If the string is empty or a single character, the function should simply return the string unchanged. Assume that n is less than or equal to the length of s and that n is a positive intger.
Part C:
Digit Count Write a function named digit_count that takes one parameter that is a number (int or float) and returns a count of even digits, a count of odd digits, and a count of zeros that are to the left of the decimal point.
Return the three counts in that order: even_count, odd_count, zero_count. Be careful of the "edge case" where the number starts with a decimal point-conversion of such a number to a string places a zero before the decimal point. See correct behavior in the final test case below.
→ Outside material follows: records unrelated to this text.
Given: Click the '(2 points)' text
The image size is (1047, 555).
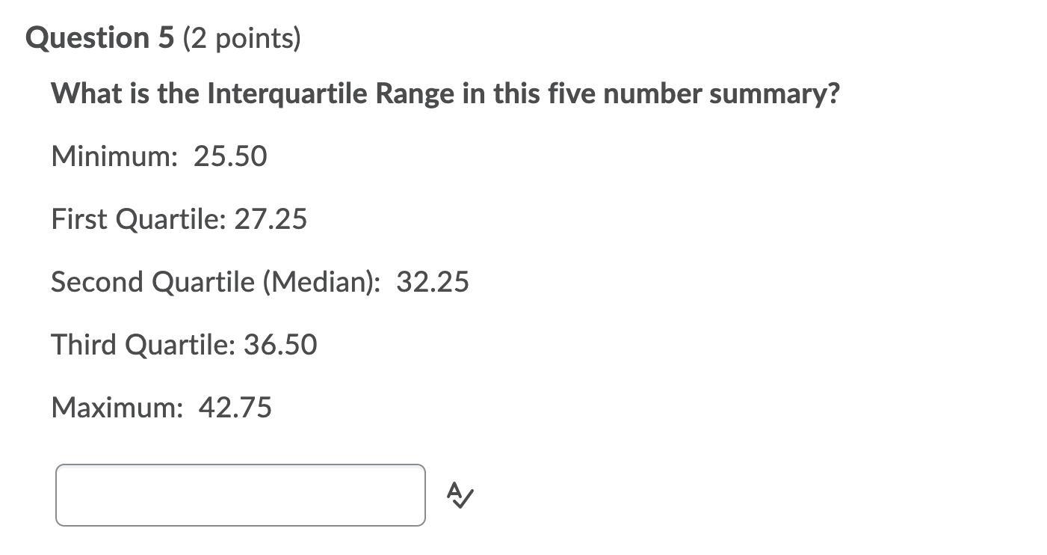Looking at the screenshot, I should pyautogui.click(x=242, y=38).
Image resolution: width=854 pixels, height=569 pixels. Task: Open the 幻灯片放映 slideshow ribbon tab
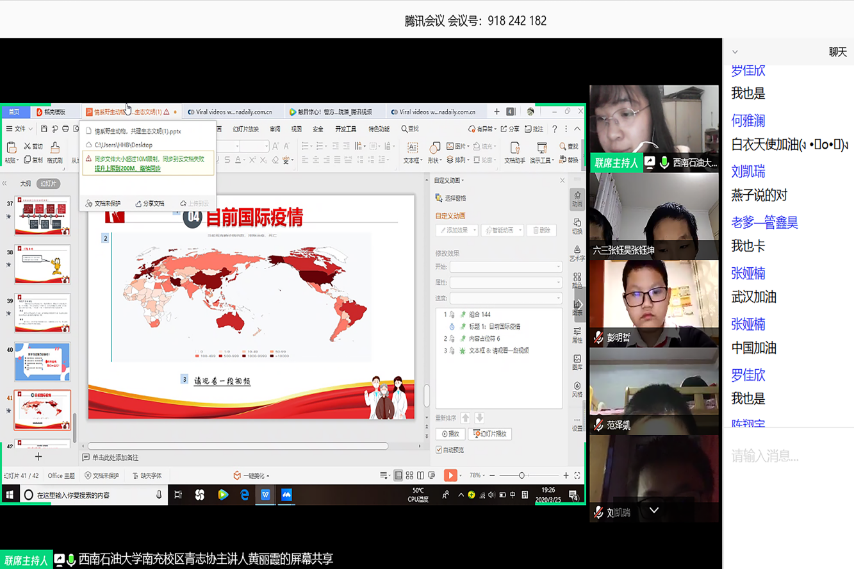[x=245, y=129]
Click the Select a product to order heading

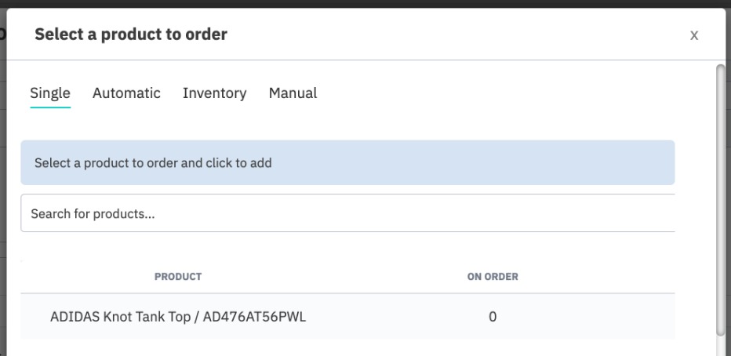coord(131,34)
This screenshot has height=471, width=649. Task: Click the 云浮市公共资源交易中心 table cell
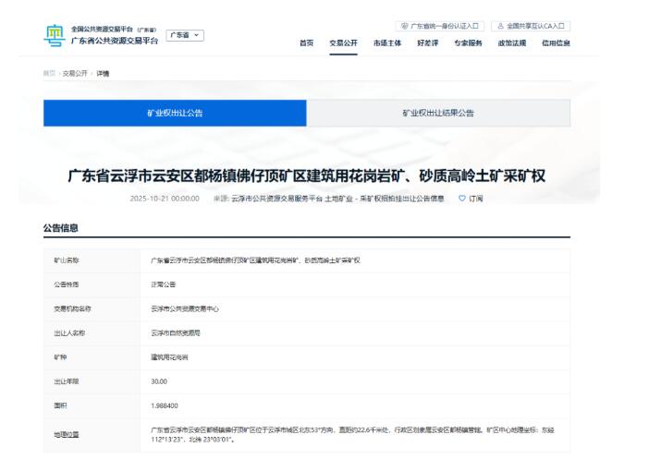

Part D: Float Check String has a method s.isdigit() that returns True if string s contains only digits and False otherwise, i.e. s is a string that represents an integer.
Write a function named float_check that takes one parameter that is a string and returns True if the string represents a float and False otherwise. For the purpose of this function we define a float to be a string of digits that has at most one decimal point.
Note that under this definition an integer argument will return True.